Answer: He erred in Shikul ha'Da'as.
Question: What does this mean?
Answer (Rav Papa): Two Tana'im or Amora'im argue with each other. The Halachah was not decided like either, but the discussion on it (Gemara) favors one opinion, and the judge ruled like the other opinion.
Suggestion: Shmuel and R. Avahu argue like the following Tana'im do.
(Beraisa - R. Meir): Compromise requires three judges;
Chachamim say, one judge suffices.
We are thinking that both of these Tana'im equate compromise and judgment.
Suggestion: R. Meir says that judgment requires three judges, and Chachamim say that two (Ran - or even one) suffice.
Rejection: No, all agree that judgment requires three judges;
R. Meir equates compromise and judgment, but Chachamim do not.
Suggestion: There is a three-way argument among the Tana'im about compromise. R. Meir requires three judges, R. Shimon ben Gamliel requires two, and Chachamim require one.
Rejection (Rav Acha brei d'Rav Ika): No. R. Shimon ben Gamliel said two, but he holds that even one suffices;
He said two in order that there will be witnesses to the compromise.
Inference (Rav Ashi): We learn from this that compromise does not need a Kinyan;
If it did, why would R. Meir require three, two would suffice, they will make a Kinyan, the parties agree to whatever the judges decide! (Rather, three judges are needed to empower the decision even though no Kinyan was made.)
The Halachah is, compromise needs a Kinyan.
(Beraisa): Compromise requires three judges, just like judgment;
Once judgment was passed (Rashi; Tosfos - once the judges know the verdict), they may not suggest compromise.
R. Eliezer son of R. Yosi ha'Glili says, (if the parties came for judgment) one may not give a compromise; if one gives a compromise, he transgresses;
If one praises one who compromises, he angers Hash-m - "u'Votze'a Berech Ni'etz Hash-m";
Rather, the law pierces the mountain (we follow it, no matter what it is).
This was Moshe's approach. Aharon loved Shalom, pursued Shalom, and made Shalom between people - "...b'Shalom uv'Mishor Halach Iti v'Rabim Heshiv me'Avon."
R. Eliezer says, if one stole wheat, made bread, separated Chalah and blessed, this only angers Hash-m - "u'Votze'a Berech Ni'etz Hash-m."

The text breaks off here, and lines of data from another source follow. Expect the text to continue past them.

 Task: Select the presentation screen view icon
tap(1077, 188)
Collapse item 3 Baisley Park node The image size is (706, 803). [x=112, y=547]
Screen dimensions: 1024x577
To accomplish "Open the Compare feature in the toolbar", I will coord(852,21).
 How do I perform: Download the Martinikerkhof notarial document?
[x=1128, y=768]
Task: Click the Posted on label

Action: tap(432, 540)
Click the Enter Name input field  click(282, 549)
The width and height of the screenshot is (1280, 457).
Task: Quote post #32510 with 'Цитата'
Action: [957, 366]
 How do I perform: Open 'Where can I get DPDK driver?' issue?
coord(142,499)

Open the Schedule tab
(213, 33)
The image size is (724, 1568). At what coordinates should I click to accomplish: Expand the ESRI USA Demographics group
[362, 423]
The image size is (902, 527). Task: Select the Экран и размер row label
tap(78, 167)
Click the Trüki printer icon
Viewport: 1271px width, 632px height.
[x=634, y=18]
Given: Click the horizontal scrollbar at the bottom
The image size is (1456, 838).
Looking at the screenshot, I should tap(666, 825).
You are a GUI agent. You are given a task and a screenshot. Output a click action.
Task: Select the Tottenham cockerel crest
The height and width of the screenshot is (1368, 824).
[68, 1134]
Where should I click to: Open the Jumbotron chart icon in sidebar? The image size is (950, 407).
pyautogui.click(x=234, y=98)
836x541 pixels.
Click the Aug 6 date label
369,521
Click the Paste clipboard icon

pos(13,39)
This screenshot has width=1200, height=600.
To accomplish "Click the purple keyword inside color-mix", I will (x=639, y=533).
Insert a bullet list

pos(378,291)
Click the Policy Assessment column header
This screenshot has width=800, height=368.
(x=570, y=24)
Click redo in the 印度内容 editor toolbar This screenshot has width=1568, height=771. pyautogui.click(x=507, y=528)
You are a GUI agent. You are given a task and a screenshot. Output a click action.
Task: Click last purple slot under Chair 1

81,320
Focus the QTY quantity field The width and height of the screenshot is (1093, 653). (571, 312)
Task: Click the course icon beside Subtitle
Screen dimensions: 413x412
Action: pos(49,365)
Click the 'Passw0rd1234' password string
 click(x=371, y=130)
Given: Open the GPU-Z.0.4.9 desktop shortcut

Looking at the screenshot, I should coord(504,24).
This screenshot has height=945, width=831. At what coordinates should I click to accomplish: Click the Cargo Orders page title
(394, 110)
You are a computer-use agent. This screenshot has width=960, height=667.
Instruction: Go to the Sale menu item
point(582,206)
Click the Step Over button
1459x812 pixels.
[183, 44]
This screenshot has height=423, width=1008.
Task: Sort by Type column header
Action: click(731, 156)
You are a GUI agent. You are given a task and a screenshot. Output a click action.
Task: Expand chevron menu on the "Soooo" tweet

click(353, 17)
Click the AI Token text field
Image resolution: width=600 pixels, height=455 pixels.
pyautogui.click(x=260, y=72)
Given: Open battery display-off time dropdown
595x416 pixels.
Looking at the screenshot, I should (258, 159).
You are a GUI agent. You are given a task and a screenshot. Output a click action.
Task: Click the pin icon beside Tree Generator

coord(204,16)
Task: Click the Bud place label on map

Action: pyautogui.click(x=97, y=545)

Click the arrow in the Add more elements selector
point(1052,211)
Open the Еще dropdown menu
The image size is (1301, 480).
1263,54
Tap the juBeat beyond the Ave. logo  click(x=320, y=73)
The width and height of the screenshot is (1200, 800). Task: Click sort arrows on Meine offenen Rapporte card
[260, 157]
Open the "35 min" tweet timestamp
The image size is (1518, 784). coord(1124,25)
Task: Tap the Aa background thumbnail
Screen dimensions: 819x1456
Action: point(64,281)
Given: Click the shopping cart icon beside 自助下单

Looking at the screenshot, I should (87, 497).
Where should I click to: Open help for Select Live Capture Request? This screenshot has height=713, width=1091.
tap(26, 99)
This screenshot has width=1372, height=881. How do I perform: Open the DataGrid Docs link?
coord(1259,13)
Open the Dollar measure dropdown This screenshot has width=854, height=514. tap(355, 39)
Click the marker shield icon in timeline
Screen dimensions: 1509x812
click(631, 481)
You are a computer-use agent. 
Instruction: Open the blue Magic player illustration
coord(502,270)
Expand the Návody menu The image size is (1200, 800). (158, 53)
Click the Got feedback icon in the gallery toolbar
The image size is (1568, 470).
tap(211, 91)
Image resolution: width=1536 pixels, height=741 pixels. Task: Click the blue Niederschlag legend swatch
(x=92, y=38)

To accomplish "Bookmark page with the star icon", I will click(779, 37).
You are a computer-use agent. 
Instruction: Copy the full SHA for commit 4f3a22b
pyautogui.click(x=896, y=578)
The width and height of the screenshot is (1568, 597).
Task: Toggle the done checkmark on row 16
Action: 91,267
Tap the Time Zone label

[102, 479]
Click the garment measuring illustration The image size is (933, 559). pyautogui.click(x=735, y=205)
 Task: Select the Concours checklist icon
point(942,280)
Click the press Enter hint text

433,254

R. Meir says "Botze'a" refers to Yehudah - "...Mah Betza Ki Naharog Es Achinu."
If one praises what Yehudah said, he angers Hash-m - "u'Votze'a Berech Ni'etz Hash-m."
R. Yehoshua ben Korchah says, it is a Mitzvah to compromise - "Emes u'Mishpat Shalom Shiftu b'Sha'areichem";
Question: If there is Mishpat, there is not Shalom. If there is Shalom, there is not Mishpat!
Answer: The Mishpat that brings Shalom is compromise.
Question: "Va'Yhi David Oseh Mishpat u'Tzedakah" - Mishpat and Tzedakah do not go together!
Answer: The Mishpat that has Tzedakah is compromise.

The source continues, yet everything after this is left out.